September 2012: Sanity Prevails
A lot has been postulated and written about Knight Capital’s recent fight for survival, and I’m happy to admit that for the time being at least, it appears as though the Jersey City-based market-maker is out of the woods. I use the words “for the time being at least” intentionally, given that in recent years the capital markets landscape has morphed into an almost exclusively electronic realm, presided over by omnipotent black boxes and algorithms, rendering the outcome of any fight for survival anything but a certainty.
In the immediate wake of Knight’s staggering losses, resulting from a trading algorithm executing a large quantity of orders in under an hour on August 1 instead of spread across a number of days, it appeared that the $440 million pre-tax loss would ultimately prove terminal, and that the relative newcomer to the brokerage community, founded in 1995, would be consigned to the industry’s bone yard.
Contemplating the media reports of the Knight fiasco took me back to September 16, 2008, while I was at one of sibling publication Buy-Side Technology’s industry conferences in Manhattan, the day after Lehman Brothers announced that it would file for Chapter 11 bankruptcy protection. I remember my ambivalence at the time, feeling, on the one hand, that the laws governing capitalism and survival of the fittest should be observed, while on the other, knowing intuitively that the loss of Lehman would have a deep, long-term psychological effect on not only the capital markets, but on the collective psyche of those living in the West. And while the economics aficionados on Bloomberg, CNBC and C-Span nodded sagely and hypothesized regarding the breadth and depth of the impact of Lehman’s failure, none was particularly convincing, given the unprecedented circumstances surrounding the investment bank’s demise.

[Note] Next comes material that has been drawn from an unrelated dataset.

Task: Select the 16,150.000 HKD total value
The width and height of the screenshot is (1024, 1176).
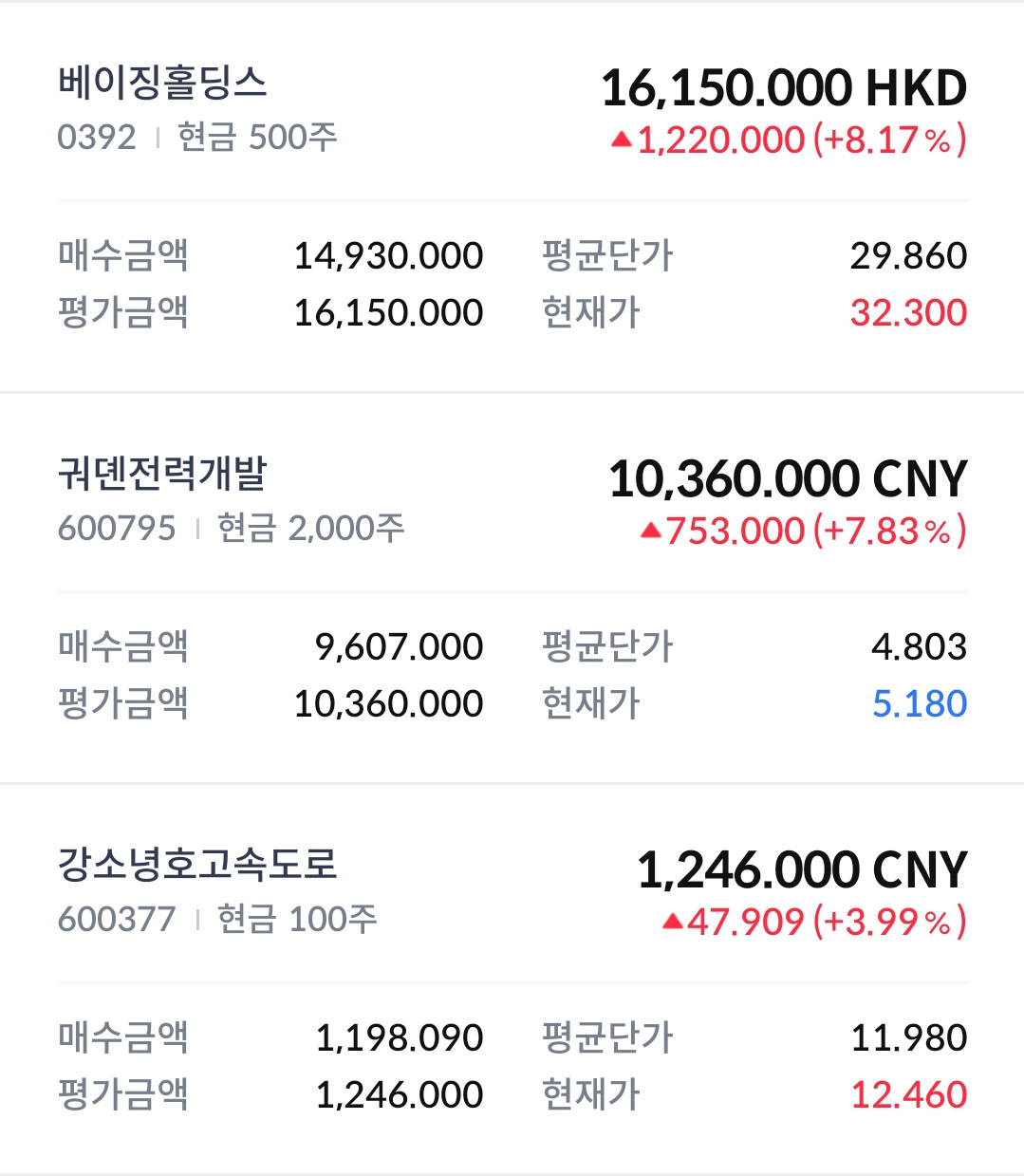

This is why I was happy to learn that the cavalry, rounded up by Jefferies and Co., came to Knight’s rescue on August 5. That move, some would argue, flies in the face of capitalism, but recent history has taught us that such initiatives are the lesser of the two evils. After all, now that the dust has settled on the Lehman collapse, it has become patently obvious that when it comes to the scenario where it is touch-and-go as to whether a major financial institution will survive or not, the cure often turns out to be worse than the disease. You don’t need to look past Lehman for proof of that.